This week, I briefly continue my discussion of the Zubulake case, one of the most significant electronic discovery case of the 2000s.
Here's a brief recap: Laura Zubulake sued her employer (UBS) on grounds of gender discrimination. She asked for UBS emails relevant to her case. UBS said that emails relevant to the case were available only on back-up tapes, and claimed that it would be expensive to recover these emails. Judge Scheindlin, the federal court judge in the case, instructed UBS to restore a sample of back-up tapes, so that the judge could make a decision on whether to shift the costs from the defendants (UBS) to the plaintiff (Zubulake).
The judge's third decision in the case (known as Zubulake III) was released in July 2003, a couple of months after her first decision.
She applied her cost-shifting analysis and its seven-factor test (discussed in last week's post here), and decided that the plaintiff (Zubulake) would pay 25% of the costs of restoring the back-up tapes, while the defendant (UBS) would pay 75%.

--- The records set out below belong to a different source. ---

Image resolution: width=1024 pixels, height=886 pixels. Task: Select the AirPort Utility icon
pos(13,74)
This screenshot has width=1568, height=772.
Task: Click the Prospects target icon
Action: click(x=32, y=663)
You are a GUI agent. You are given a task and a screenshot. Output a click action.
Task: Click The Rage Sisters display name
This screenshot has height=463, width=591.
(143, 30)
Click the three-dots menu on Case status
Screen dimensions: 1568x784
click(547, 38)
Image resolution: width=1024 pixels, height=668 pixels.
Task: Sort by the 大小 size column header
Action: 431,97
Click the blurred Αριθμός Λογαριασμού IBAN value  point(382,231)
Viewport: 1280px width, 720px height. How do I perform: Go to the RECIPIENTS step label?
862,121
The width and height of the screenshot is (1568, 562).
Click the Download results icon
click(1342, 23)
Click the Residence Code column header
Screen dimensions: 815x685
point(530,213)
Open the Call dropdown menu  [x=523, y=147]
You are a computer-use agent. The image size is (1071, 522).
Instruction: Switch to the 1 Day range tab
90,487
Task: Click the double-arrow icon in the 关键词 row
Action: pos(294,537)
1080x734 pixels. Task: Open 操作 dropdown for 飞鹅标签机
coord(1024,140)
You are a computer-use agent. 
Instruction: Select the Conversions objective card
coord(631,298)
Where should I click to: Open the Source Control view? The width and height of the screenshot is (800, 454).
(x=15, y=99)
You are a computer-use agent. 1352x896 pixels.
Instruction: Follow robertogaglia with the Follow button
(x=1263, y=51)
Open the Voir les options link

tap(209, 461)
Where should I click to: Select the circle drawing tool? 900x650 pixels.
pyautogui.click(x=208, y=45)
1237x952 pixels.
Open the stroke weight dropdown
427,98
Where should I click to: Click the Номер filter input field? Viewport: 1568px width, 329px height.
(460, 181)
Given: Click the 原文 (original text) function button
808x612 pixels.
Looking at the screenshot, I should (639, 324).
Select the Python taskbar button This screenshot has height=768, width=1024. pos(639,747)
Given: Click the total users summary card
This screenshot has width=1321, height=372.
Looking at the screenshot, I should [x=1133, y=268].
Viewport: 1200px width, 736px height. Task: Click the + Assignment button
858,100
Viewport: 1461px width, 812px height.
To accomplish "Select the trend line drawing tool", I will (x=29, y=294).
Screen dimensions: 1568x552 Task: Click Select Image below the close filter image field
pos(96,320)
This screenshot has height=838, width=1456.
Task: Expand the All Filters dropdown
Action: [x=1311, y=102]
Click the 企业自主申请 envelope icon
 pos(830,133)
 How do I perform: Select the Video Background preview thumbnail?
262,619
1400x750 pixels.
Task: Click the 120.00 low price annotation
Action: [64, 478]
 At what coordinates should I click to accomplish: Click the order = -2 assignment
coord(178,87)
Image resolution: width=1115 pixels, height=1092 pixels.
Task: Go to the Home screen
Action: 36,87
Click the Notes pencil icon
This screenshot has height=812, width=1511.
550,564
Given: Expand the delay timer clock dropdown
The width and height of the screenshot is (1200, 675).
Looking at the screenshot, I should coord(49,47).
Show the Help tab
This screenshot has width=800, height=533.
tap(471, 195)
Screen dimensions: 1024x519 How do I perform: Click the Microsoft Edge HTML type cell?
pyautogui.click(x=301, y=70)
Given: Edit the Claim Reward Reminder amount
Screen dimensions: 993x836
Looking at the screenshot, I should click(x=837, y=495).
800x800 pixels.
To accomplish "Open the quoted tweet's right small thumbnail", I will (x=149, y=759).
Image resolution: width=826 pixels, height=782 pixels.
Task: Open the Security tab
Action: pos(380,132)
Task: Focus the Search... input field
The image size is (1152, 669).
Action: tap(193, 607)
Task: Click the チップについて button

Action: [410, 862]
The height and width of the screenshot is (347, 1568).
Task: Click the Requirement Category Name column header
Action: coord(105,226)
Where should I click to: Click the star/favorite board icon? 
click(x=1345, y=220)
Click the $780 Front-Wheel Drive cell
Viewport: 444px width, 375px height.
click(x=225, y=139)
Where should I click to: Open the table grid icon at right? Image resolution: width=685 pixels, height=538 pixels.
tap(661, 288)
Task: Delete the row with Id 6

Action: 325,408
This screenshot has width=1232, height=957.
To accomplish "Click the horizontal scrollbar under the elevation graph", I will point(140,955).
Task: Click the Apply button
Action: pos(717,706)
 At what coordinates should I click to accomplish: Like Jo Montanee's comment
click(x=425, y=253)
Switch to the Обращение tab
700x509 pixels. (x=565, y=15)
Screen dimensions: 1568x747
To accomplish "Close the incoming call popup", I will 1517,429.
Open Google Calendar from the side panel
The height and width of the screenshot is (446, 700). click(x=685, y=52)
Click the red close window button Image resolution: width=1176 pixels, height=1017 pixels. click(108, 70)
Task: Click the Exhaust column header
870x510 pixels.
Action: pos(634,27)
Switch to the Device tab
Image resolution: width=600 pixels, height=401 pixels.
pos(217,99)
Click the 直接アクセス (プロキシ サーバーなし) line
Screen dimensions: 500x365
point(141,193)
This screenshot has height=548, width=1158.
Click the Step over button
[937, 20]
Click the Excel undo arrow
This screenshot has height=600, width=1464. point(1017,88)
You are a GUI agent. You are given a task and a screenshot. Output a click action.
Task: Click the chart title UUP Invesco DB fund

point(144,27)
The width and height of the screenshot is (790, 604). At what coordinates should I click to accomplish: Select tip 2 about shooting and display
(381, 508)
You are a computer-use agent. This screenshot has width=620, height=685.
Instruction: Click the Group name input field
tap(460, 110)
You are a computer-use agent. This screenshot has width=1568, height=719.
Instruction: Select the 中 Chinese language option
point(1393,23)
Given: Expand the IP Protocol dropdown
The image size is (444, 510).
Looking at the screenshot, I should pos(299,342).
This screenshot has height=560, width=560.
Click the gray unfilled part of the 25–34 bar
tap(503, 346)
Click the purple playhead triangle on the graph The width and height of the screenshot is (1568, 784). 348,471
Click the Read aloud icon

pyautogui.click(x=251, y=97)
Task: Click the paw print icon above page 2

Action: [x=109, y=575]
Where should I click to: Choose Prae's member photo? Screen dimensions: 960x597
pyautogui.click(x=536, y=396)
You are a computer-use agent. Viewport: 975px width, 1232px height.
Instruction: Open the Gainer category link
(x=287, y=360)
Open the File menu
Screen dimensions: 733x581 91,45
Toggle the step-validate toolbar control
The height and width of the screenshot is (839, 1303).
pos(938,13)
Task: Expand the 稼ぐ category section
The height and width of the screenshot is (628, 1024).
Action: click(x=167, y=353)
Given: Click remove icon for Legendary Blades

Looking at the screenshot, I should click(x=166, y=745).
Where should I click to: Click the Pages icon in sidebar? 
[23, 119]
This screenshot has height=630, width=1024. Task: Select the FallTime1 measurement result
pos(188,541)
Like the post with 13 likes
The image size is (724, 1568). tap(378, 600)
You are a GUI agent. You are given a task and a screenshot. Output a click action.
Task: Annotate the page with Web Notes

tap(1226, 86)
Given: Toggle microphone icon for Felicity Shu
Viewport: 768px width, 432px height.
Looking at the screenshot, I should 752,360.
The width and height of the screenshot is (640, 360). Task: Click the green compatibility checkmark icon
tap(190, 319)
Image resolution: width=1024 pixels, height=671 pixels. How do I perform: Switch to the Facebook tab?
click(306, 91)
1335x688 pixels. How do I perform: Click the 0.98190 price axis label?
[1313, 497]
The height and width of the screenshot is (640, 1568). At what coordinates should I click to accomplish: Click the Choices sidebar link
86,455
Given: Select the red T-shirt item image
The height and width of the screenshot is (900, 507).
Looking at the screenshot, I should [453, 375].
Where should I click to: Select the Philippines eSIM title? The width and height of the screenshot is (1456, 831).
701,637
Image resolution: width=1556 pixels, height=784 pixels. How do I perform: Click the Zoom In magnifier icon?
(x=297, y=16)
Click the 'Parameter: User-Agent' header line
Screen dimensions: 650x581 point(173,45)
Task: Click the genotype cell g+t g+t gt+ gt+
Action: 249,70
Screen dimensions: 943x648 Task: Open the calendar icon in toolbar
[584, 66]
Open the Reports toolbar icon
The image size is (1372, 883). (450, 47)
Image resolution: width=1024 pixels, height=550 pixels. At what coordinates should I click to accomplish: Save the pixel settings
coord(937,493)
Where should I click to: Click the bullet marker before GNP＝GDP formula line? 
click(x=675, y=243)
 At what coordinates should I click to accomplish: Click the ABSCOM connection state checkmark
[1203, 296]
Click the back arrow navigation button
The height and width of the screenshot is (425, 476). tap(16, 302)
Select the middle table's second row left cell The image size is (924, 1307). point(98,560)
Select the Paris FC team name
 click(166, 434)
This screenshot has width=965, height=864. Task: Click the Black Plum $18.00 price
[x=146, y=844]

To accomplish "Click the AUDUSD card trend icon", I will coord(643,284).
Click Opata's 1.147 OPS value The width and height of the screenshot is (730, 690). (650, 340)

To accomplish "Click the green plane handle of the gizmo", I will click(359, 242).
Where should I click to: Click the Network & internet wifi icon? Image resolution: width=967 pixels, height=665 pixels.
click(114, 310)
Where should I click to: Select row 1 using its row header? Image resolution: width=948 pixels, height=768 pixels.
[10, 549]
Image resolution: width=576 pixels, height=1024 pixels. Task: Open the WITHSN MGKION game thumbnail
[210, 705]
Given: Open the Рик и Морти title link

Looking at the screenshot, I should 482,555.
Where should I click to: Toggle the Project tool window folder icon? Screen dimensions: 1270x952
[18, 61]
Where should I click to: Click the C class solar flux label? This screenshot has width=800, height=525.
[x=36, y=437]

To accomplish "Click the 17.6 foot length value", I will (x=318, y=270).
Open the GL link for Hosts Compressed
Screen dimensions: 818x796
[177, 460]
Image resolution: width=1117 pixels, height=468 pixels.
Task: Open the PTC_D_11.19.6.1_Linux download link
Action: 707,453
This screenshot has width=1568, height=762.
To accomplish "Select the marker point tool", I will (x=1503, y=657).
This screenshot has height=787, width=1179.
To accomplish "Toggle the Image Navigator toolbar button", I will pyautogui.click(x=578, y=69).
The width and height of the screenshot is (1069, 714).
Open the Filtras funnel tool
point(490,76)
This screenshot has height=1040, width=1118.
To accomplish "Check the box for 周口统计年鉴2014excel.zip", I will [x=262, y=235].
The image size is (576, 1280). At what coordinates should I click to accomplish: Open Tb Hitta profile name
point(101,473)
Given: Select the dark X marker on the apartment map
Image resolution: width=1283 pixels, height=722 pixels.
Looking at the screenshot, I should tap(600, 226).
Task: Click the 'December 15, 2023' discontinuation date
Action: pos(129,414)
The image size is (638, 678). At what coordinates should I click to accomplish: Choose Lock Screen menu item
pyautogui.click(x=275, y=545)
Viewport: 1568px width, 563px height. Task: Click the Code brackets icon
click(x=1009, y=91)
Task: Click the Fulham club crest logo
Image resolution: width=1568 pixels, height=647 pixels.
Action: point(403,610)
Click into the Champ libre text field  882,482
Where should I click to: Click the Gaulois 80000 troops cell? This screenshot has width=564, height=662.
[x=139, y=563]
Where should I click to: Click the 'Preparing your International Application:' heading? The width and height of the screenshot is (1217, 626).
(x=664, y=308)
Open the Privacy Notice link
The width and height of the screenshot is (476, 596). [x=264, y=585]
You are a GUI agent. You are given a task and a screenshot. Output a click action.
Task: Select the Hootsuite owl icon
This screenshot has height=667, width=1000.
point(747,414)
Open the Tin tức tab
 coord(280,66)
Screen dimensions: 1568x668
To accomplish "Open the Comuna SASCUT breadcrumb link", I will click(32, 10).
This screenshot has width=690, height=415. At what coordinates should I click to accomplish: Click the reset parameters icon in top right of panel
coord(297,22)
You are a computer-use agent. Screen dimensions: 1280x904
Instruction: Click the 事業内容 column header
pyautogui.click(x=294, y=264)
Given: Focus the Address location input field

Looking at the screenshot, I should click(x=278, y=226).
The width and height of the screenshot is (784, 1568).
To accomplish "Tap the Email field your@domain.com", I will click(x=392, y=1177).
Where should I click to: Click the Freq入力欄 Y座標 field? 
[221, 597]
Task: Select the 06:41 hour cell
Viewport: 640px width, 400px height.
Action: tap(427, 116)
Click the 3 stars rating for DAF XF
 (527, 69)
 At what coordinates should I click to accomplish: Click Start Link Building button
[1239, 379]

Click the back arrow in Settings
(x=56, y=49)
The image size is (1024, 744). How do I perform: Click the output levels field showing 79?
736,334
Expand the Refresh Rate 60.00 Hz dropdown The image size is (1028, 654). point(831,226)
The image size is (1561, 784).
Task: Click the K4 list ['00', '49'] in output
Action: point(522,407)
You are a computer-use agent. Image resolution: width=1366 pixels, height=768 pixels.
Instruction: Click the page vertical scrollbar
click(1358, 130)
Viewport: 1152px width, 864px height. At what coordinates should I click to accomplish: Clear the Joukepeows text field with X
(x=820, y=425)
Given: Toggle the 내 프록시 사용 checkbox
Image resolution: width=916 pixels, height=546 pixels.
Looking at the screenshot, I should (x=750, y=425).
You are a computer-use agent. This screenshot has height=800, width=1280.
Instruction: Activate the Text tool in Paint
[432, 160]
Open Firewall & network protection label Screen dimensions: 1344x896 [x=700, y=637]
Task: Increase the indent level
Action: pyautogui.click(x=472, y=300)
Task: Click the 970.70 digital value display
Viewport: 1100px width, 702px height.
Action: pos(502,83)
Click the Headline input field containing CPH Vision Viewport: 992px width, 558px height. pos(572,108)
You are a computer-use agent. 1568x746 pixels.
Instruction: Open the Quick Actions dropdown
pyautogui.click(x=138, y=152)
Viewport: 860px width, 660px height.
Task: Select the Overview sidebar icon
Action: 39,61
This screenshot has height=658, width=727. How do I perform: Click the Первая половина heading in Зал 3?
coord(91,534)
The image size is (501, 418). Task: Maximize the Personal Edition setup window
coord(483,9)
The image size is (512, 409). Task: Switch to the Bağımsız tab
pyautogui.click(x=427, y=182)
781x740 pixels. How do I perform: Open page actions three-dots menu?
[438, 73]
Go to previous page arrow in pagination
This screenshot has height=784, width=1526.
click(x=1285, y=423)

However, it is important to remember that the restoration costs were much smaller than the costs of reviewing the emails to see what was there: UBS spent a lot of money to pay attorneys to look over the documents restored from the back-up tapes. The judge said that because UBS had control over these costs, it was responsible for all of them.
Zubulake III is interesting because the judge decided to shift some of the restoration costs to the plaintiff, but not the costs of reviewing the restored emails.
Next week, I'll continue my discussion of the case by looking at Zubulake IV, and hopefully, the last in the series, Zubulake V!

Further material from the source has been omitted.